New UK migration proposals will worsen logistics’ recruitment shortfall
Proposal to retain the ‘Level 3’ qualification requirement ‘would severely worsen the shortage of labour in the logistics sector if implemented’, says FTA
New UK migration proposals this week will not solve the recruitment shortfall in the country’s logistics sector, and the proposal to retain the ‘Level 3’ qualification requirement “would severely worsen the shortage of labour in the logistics sector, if implemented” after the UK leaves the EU, according to the Freight Transport Association.
In response to recommendations made by the UK government-appointed Migration Advisory Committee (MAC) to reduce the £30,000 salary threshold for immigration post-Brexit but retain the Level 3 qualification requirement, Sally Gilson, head of skills policy at FTA, commented: “While FTA is pleased to see the £30,000 salary threshold has been reduced, the MAC’s proposal to retain the Level 3 qualification requirement would severely worsen the shortage of labour in the logistics sector if implemented; as such, it should be removed from the post-Brexit immigration policy.
“The UK desperately needs 59,000 HGV drivers just to keep operations afloat, but as this job only requires a Level 2 qualification, businesses would not be able to recruit non-UK drivers under the proposed system. The sector is heavily reliant on EU workers – these individuals comprise 13% of the entire logistics workforce – and with 64% of logistics businesses already struggling to fill vacancies, taking away the pool of non-UK workers would have devastating impacts for ‘UK plc’ and the wider economy.
“These standards would hit hardest the industries that are already suffering from labour shortages; they unfairly discriminate against vocational workers who provide a vital service to the UK economy.”

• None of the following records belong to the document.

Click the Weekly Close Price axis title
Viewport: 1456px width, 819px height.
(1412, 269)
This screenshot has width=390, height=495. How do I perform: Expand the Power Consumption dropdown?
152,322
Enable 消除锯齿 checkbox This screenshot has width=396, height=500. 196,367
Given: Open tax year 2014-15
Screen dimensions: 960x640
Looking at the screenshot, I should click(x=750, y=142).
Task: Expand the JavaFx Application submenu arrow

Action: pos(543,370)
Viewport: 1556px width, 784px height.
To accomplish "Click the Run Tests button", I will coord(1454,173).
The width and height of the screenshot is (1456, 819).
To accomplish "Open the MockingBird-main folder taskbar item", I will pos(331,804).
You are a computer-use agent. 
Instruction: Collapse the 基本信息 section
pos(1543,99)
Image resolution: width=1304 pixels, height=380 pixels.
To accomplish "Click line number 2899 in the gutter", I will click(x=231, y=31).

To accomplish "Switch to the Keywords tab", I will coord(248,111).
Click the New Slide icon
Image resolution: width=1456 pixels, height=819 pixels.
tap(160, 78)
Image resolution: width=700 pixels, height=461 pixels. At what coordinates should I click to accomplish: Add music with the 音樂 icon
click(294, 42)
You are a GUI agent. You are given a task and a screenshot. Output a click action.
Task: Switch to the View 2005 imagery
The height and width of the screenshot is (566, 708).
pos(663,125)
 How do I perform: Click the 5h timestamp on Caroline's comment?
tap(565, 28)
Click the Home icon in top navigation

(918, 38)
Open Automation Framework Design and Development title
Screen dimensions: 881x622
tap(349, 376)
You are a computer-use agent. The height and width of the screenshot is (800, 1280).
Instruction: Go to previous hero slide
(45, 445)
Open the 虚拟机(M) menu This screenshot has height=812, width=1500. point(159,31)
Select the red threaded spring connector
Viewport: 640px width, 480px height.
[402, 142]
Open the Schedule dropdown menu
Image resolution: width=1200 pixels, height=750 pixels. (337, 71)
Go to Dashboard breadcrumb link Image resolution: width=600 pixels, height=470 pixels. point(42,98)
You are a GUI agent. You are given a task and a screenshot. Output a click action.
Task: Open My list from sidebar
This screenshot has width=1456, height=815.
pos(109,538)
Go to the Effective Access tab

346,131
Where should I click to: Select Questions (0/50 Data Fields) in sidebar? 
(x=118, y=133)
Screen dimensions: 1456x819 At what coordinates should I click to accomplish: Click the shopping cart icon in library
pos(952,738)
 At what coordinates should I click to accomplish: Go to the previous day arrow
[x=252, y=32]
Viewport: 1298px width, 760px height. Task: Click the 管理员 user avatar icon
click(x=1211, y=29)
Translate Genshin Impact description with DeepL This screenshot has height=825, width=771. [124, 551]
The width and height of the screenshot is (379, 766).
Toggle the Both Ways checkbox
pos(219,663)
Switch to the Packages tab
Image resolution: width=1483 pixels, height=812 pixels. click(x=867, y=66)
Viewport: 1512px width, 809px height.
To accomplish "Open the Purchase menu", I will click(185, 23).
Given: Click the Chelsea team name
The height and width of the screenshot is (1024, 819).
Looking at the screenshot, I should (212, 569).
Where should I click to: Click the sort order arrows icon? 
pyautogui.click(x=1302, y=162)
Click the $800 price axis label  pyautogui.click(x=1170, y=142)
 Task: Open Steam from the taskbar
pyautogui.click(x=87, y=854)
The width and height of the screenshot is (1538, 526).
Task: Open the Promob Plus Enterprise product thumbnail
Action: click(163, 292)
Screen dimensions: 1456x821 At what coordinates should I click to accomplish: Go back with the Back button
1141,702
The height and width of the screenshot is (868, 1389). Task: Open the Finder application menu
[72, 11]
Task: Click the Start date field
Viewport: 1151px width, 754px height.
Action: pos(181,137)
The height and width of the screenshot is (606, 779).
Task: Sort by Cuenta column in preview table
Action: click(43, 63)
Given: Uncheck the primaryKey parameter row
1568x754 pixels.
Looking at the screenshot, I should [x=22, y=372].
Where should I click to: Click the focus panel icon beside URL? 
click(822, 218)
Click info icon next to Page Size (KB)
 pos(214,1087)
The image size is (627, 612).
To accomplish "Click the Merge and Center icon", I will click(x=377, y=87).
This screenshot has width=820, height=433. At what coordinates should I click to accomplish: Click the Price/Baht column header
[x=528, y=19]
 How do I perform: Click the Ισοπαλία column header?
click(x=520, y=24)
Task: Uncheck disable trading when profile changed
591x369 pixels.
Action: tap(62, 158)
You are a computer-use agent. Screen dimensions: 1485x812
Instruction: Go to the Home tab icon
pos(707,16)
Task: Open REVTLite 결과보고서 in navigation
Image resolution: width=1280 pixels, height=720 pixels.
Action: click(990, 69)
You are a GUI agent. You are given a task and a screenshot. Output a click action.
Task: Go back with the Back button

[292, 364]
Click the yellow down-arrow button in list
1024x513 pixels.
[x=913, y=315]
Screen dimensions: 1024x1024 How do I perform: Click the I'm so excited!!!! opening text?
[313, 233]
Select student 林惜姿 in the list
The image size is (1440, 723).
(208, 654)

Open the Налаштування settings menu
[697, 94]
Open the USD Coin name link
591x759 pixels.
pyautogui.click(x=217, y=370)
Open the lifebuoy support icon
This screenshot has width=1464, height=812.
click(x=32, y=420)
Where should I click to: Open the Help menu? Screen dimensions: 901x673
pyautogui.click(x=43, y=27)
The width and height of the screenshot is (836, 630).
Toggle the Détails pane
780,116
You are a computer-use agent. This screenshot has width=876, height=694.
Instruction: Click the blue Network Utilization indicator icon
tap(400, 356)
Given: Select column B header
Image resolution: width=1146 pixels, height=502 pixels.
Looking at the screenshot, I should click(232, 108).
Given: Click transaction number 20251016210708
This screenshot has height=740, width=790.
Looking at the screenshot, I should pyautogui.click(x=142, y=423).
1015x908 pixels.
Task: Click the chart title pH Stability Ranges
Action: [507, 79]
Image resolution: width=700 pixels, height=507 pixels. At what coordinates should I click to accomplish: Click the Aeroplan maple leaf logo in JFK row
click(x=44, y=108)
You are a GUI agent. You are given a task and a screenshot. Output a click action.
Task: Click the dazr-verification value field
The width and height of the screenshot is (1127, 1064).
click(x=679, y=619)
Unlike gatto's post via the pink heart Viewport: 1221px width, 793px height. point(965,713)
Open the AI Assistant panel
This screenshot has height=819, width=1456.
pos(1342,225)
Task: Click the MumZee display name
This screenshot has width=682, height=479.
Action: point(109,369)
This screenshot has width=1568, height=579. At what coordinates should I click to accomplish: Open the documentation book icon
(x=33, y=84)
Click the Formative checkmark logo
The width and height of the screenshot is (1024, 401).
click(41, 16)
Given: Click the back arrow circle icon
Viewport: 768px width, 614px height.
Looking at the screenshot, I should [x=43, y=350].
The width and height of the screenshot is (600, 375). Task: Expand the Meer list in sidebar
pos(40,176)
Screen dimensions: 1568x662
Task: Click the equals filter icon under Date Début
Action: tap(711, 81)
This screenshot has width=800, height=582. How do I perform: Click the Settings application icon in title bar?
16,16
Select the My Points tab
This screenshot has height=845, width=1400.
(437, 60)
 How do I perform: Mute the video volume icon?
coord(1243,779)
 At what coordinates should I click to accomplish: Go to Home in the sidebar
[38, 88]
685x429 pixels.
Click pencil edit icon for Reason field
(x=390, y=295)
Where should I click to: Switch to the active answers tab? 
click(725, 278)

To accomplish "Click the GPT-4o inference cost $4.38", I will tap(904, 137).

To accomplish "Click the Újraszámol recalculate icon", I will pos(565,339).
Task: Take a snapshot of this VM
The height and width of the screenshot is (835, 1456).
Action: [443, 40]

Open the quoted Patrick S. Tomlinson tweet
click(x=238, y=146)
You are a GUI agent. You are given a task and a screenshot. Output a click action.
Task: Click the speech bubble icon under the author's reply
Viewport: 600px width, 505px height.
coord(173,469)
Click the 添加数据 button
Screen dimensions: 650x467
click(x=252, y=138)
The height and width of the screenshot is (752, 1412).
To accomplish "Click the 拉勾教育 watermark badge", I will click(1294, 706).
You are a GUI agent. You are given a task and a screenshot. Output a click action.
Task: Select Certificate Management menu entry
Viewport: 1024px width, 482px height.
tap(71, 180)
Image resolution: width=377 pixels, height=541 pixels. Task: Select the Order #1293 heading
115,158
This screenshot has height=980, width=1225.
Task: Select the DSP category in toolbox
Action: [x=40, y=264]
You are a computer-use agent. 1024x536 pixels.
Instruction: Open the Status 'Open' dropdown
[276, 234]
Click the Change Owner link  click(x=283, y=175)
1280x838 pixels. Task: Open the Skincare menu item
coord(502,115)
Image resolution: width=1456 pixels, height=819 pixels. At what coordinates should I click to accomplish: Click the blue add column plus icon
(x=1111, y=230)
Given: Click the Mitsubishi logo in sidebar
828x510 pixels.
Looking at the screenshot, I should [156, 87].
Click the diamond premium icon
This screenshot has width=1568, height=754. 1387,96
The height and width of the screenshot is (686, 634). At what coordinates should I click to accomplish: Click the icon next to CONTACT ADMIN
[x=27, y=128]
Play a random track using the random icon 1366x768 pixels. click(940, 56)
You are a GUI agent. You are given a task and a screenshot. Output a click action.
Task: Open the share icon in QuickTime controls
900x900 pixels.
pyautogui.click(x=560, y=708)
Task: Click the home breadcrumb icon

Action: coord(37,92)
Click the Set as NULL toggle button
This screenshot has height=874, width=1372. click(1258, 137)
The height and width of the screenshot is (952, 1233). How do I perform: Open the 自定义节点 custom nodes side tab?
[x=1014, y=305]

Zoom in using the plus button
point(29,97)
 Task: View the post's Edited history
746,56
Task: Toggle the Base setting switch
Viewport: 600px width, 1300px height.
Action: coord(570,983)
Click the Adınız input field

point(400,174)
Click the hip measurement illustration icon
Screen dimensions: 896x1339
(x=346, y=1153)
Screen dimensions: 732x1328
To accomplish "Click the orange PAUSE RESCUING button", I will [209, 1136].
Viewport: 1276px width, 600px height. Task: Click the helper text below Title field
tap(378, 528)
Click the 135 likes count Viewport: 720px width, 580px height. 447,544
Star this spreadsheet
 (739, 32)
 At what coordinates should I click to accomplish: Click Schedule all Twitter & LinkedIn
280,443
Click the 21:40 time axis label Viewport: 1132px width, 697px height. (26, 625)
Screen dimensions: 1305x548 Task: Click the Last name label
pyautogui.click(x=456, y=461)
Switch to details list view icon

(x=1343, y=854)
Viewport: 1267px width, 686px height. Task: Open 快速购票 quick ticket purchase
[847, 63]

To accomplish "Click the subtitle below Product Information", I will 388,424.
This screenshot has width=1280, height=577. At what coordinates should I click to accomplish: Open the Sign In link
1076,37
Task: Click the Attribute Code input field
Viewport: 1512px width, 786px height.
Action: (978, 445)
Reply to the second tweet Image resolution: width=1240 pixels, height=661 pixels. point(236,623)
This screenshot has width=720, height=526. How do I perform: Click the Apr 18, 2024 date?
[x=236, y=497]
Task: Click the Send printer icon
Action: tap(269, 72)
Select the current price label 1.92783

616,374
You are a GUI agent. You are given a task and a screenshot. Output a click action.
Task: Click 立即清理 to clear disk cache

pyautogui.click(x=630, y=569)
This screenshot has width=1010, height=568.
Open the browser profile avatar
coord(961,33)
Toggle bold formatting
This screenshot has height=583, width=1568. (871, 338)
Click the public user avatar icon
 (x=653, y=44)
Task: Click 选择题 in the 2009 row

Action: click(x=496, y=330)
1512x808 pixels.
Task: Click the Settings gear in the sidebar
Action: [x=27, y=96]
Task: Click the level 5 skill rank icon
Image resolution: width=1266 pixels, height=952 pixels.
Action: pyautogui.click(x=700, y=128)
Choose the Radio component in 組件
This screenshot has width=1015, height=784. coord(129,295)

Gilson continued: “In an ideal scenario, we would be able to recruit UK workers to fill the shortfall, but with the UK experiencing record levels of employment, the sector remains reliant on migrant labour. The logistics sector wants to keep the UK trading – and will do anything possible to see this happen – but we need an immigration policy that provides the right framework; not just for the logistics sector, but for the wider UK economy.”